**What the task asks**
Reproduce all records below exactly.

....

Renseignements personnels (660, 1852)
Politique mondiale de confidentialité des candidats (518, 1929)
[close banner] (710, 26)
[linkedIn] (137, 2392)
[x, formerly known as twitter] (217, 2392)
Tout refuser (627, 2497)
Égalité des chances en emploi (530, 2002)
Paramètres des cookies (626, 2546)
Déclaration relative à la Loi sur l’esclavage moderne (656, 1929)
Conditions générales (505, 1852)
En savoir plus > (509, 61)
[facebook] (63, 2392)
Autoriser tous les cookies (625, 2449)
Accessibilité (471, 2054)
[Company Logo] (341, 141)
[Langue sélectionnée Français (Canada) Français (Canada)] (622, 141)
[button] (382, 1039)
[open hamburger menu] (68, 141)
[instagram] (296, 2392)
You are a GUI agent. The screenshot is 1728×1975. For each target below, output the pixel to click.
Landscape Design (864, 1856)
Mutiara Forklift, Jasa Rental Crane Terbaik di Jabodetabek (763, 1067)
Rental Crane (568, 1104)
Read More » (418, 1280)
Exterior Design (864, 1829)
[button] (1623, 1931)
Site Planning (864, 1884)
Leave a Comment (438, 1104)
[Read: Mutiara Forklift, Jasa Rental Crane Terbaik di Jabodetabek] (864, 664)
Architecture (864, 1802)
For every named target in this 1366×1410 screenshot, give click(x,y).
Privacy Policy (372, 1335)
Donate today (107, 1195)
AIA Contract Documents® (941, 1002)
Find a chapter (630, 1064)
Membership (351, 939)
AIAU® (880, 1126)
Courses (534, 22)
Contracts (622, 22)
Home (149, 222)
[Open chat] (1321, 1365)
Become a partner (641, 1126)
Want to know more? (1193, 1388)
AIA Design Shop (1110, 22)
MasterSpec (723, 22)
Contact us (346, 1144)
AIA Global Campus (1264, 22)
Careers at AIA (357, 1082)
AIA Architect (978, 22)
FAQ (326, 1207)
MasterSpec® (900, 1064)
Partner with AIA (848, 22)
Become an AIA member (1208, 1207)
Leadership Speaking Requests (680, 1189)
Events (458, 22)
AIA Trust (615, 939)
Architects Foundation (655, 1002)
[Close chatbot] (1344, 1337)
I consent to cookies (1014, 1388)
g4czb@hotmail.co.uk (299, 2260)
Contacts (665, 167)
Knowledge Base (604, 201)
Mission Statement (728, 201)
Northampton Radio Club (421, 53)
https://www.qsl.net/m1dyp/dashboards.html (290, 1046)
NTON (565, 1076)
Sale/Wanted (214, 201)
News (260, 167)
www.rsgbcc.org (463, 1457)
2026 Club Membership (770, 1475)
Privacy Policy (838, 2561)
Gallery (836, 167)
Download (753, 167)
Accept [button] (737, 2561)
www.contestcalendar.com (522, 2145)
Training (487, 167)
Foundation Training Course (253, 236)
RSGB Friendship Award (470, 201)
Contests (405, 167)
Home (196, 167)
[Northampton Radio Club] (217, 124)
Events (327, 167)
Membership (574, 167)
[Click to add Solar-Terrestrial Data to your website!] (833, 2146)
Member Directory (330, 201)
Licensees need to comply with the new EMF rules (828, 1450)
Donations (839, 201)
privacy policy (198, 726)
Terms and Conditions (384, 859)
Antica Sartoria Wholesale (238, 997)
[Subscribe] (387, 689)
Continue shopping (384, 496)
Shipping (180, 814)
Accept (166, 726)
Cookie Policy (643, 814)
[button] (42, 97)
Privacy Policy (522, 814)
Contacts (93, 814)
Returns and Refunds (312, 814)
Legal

....

**Response**
Renseignements personnels (660, 1852)
Politique mondiale de confidentialité des candidats (518, 1929)
[close banner] (710, 26)
[linkedIn] (137, 2392)
[x, formerly known as twitter] (217, 2392)
Tout refuser (627, 2497)
Égalité des chances en emploi (530, 2002)
Paramètres des cookies (626, 2546)
Déclaration relative à la Loi sur l’esclavage moderne (656, 1929)
Conditions générales (505, 1852)
En savoir plus > (509, 61)
[facebook] (63, 2392)
Autoriser tous les cookies (625, 2449)
Accessibilité (471, 2054)
[Company Logo] (341, 141)
[Langue sélectionnée Français (Canada) Français (Canada)] (622, 141)
[button] (382, 1039)
[open hamburger menu] (68, 141)
[instagram] (296, 2392)
You are a GUI agent. The screenshot is 1728×1975. For each target below, output the pixel to click.
Landscape Design (864, 1856)
Mutiara Forklift, Jasa Rental Crane Terbaik di Jabodetabek (763, 1067)
Rental Crane (568, 1104)
Read More » (418, 1280)
Exterior Design (864, 1829)
[button] (1623, 1931)
Site Planning (864, 1884)
Leave a Comment (438, 1104)
[Read: Mutiara Forklift, Jasa Rental Crane Terbaik di Jabodetabek] (864, 664)
Architecture (864, 1802)
For every named target in this 1366×1410 screenshot, give click(x,y).
Privacy Policy (372, 1335)
Donate today (107, 1195)
AIA Contract Documents® (941, 1002)
Find a chapter (630, 1064)
Membership (351, 939)
AIAU® (880, 1126)
Courses (534, 22)
Contracts (622, 22)
Home (149, 222)
[Open chat] (1321, 1365)
Become a partner (641, 1126)
Want to know more? (1193, 1388)
AIA Design Shop (1110, 22)
MasterSpec (723, 22)
Contact us (346, 1144)
AIA Global Campus (1264, 22)
Careers at AIA (357, 1082)
AIA Architect (978, 22)
FAQ (326, 1207)
MasterSpec® (900, 1064)
Partner with AIA (848, 22)
Become an AIA member (1208, 1207)
Leadership Speaking Requests (680, 1189)
Events (458, 22)
AIA Trust (615, 939)
Architects Foundation (655, 1002)
[Close chatbot] (1344, 1337)
I consent to cookies (1014, 1388)
g4czb@hotmail.co.uk (299, 2260)
Contacts (665, 167)
Knowledge Base (604, 201)
Mission Statement (728, 201)
Northampton Radio Club (421, 53)
https://www.qsl.net/m1dyp/dashboards.html (290, 1046)
NTON (565, 1076)
Sale/Wanted (214, 201)
News (260, 167)
www.rsgbcc.org (463, 1457)
2026 Club Membership (770, 1475)
Privacy Policy (838, 2561)
Gallery (836, 167)
Download (753, 167)
Accept [button] (737, 2561)
www.contestcalendar.com (522, 2145)
Training (487, 167)
Foundation Training Course (253, 236)
RSGB Friendship Award (470, 201)
Contests (405, 167)
Home (196, 167)
[Northampton Radio Club] (217, 124)
Events (327, 167)
Membership (574, 167)
[Click to add Solar-Terrestrial Data to your website!] (833, 2146)
Member Directory (330, 201)
Licensees need to comply with the new EMF rules (828, 1450)
Donations (839, 201)
privacy policy (198, 726)
Terms and Conditions (384, 859)
Antica Sartoria Wholesale (238, 997)
[Subscribe] (387, 689)
Continue shopping (384, 496)
Shipping (180, 814)
Accept (166, 726)
Cookie Policy (643, 814)
[button] (42, 97)
Privacy Policy (522, 814)
Contacts (93, 814)
Returns and Refunds (312, 814)
Legal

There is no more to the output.